Analyse
Arrêt progressif de l’usage à long terme de benzodiazépines : un suivi individuel régulier est-il nécessaire ?
15 10 2014
Professions de santé
Il ressort d’une méta-analyse ayant déjà été commentée dans Minerva que, versus la prise en charge habituelle, une lettre du médecin généraliste aux personnes, qui prennent des benzodiazépines depuis longtemps, pour les inviter à supprimer ces médicaments permet de multiplier par 2 la probabilité qu’ils les arrêtent effectivement (14% ont arrêté après la lettre versus 6% du groupe témoin) (1,2).
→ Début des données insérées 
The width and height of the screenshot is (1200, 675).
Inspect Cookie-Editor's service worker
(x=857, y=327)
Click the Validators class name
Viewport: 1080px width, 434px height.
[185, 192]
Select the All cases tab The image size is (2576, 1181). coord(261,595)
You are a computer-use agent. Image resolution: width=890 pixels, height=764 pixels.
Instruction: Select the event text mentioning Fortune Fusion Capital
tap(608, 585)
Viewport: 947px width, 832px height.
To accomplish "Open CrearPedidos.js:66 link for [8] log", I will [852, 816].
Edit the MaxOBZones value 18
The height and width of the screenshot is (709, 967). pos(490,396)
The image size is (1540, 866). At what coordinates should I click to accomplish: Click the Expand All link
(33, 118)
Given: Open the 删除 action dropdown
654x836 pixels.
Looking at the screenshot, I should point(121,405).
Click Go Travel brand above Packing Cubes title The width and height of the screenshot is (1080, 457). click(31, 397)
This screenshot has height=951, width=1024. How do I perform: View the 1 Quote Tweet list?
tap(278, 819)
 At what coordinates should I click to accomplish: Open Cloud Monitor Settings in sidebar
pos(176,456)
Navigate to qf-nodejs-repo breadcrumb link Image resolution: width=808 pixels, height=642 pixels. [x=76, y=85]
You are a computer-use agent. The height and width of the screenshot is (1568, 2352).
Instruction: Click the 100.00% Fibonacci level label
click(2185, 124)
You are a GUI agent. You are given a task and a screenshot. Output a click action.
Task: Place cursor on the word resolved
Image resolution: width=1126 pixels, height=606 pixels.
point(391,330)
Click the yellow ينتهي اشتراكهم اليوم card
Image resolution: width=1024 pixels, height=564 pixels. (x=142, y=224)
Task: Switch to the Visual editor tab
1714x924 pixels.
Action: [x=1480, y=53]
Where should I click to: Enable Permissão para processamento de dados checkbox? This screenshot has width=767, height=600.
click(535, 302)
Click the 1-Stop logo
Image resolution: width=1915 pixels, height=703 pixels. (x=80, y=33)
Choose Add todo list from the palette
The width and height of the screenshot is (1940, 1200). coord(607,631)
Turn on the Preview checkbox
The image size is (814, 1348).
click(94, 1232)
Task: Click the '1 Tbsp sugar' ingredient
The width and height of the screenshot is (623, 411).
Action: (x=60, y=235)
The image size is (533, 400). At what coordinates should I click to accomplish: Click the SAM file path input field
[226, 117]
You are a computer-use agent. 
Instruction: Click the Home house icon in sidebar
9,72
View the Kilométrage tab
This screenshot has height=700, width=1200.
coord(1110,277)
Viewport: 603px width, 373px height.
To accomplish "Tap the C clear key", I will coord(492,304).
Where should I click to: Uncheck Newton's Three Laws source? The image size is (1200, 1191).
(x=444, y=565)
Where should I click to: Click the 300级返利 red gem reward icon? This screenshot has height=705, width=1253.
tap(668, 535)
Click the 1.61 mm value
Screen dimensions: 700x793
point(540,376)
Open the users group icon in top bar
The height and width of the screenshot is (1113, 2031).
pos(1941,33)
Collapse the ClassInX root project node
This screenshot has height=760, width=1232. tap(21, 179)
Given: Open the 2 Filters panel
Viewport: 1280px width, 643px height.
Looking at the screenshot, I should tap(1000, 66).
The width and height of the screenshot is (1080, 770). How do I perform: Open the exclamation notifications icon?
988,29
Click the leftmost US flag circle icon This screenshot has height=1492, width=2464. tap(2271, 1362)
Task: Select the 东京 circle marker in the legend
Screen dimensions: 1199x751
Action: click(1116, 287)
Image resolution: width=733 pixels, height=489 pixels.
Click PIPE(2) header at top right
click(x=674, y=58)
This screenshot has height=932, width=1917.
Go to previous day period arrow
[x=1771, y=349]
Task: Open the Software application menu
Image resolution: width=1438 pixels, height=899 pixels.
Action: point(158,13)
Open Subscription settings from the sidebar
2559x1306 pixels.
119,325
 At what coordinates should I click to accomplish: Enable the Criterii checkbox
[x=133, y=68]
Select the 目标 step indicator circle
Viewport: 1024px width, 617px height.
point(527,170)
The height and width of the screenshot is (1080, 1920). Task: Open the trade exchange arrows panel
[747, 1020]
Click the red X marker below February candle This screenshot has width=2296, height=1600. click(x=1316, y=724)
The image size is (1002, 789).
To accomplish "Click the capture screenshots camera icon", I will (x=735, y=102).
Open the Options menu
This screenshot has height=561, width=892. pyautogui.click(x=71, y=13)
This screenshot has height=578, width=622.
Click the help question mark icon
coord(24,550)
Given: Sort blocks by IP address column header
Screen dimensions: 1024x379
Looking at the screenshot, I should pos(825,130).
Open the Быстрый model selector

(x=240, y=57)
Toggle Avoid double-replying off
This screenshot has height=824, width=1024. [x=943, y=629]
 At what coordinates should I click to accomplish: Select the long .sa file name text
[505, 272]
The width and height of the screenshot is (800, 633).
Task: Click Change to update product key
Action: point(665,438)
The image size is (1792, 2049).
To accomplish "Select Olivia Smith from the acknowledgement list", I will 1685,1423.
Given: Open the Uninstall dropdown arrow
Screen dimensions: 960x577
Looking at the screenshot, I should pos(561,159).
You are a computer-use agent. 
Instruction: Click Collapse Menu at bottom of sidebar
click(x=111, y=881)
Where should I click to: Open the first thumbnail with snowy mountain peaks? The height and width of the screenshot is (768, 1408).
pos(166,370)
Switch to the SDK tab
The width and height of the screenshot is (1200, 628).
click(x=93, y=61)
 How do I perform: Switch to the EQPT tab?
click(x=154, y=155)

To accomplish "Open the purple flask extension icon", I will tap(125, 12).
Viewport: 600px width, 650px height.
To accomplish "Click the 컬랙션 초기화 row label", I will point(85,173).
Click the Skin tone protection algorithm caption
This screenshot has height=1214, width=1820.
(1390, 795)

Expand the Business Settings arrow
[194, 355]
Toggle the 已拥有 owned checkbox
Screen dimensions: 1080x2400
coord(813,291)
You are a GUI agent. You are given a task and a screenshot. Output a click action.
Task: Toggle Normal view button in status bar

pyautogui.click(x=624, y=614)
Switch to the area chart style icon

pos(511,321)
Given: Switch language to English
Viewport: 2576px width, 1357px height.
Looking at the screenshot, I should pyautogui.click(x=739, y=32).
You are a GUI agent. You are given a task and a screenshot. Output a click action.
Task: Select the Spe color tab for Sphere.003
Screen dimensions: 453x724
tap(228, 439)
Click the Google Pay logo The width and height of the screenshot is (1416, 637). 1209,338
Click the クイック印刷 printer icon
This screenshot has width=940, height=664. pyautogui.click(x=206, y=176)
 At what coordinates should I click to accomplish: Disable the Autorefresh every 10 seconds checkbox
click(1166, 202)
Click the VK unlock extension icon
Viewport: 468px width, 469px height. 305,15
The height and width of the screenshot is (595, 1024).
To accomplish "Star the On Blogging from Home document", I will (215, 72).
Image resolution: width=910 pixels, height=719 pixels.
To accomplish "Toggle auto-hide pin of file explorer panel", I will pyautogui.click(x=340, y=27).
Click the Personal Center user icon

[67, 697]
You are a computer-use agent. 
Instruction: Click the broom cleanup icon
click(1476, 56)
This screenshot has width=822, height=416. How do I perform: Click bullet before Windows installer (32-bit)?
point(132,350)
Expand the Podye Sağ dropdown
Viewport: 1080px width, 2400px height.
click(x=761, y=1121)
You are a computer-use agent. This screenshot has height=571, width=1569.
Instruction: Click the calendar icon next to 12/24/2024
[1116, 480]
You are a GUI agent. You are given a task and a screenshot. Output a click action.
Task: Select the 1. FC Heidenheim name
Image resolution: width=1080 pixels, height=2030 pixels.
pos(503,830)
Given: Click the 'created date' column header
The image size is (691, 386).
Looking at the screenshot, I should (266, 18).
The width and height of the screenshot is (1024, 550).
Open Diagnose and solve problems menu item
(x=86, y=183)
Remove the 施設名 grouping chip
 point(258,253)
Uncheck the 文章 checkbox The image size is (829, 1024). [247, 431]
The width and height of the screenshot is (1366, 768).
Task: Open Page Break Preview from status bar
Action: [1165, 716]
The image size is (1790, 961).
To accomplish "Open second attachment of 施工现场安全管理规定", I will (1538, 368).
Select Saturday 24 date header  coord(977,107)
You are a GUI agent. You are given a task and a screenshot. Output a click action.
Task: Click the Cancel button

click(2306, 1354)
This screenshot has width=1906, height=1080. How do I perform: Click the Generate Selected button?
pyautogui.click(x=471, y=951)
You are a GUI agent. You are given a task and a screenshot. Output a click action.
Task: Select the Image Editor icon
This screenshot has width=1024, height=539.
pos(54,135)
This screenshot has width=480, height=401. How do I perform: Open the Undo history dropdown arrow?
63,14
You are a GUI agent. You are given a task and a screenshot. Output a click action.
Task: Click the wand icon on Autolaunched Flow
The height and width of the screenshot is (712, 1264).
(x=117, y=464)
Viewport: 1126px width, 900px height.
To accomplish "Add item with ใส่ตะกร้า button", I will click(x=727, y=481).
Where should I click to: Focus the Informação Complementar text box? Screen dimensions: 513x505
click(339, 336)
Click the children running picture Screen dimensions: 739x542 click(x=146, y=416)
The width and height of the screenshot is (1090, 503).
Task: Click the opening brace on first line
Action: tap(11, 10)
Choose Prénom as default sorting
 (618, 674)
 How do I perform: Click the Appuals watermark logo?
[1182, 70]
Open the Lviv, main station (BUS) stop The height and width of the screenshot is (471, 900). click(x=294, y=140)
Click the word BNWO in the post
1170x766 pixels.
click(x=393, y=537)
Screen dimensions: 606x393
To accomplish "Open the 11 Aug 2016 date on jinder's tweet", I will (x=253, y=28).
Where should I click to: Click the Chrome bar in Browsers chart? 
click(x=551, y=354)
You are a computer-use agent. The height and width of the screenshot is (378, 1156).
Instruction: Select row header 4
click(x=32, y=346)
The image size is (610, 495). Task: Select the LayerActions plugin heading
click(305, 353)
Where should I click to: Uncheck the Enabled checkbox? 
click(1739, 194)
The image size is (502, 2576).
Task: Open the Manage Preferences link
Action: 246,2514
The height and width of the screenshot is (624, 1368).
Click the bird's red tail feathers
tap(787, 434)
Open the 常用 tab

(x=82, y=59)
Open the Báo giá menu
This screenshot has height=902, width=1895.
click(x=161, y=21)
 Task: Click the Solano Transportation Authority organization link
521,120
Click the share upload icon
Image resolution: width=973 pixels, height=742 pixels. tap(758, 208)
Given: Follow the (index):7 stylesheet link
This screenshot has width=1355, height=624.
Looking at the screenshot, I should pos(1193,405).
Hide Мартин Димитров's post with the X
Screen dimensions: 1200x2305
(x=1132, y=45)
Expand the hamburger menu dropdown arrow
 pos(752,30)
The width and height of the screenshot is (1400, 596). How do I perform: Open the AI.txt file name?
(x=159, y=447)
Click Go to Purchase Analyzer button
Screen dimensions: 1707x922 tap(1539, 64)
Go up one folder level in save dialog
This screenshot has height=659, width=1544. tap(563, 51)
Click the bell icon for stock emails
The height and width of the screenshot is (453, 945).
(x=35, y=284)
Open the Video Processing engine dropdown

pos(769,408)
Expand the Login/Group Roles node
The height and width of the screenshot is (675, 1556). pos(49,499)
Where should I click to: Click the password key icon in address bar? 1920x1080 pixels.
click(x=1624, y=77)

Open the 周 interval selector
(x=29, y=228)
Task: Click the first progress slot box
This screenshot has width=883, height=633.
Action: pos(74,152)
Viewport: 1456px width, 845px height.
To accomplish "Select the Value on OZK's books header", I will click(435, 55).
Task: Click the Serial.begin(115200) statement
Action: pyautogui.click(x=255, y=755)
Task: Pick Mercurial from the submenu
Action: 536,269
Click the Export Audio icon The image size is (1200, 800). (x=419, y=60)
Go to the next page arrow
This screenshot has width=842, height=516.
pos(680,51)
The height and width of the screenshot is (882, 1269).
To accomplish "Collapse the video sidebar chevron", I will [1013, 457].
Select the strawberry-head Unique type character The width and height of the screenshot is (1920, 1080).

Une RCT par grappes publiée en 2014 examine les interventions accentuant la motivation des patients lors de l’arrêt progressif des benzodiazépines (3). En Espagne, 75 médecins généralistes de 21 cabinets de première ligne ont été randomisés en 3 groupes d’intervention : dans le premier groupe, les médecins ont donné de manière individuelle des conseils sur l’arrêt progressif des benzodiazépines tout en remettant des instructions par écrit ; dans le deuxième groupe, les médecins ont combiné les conseils donnés de manière individuelle sur l’arrêt progressif des benzodiazépines avec des consultations de suivi toutes les 2 semaines ; dans le groupe témoin, les patients ont bénéficié de la prise en charge habituelle. Les conseils individuels sur l’arrêt progressif des benzodiazépines consistaient en un entretien structuré avec le patient pour lui donner des informations sur la diminution graduelle de la dose. Il a été conseillé de réduire la dose quotidienne des benzodiazépines de 10 à 25% toutes les 2 à 3 semaines. Le patient pouvait passer à une benzodiazépine de longue durée d’action (diazépam) sur avis du médecin. Seuls ont été inclus les patients âgés de 18 à 80 ans qui prenaient des benzodiazépines tous les jours depuis plus de 6 mois. Ont été exclus les patients atteints d’une affection psychique ou médicale grave et chez qui, selon l’avis du médecin généraliste, l’arrêt progressif de la benzodiazépine pouvait présenter un danger. Ces critères d’exclusion limiteront la possibilité de généraliser les résultats de l’étude. Afin d’éviter un biais de sélection, chaque médecin généraliste n’a été randomisé qu’après qu’il ait recruté 8 patients susceptibles de participer à l’étude.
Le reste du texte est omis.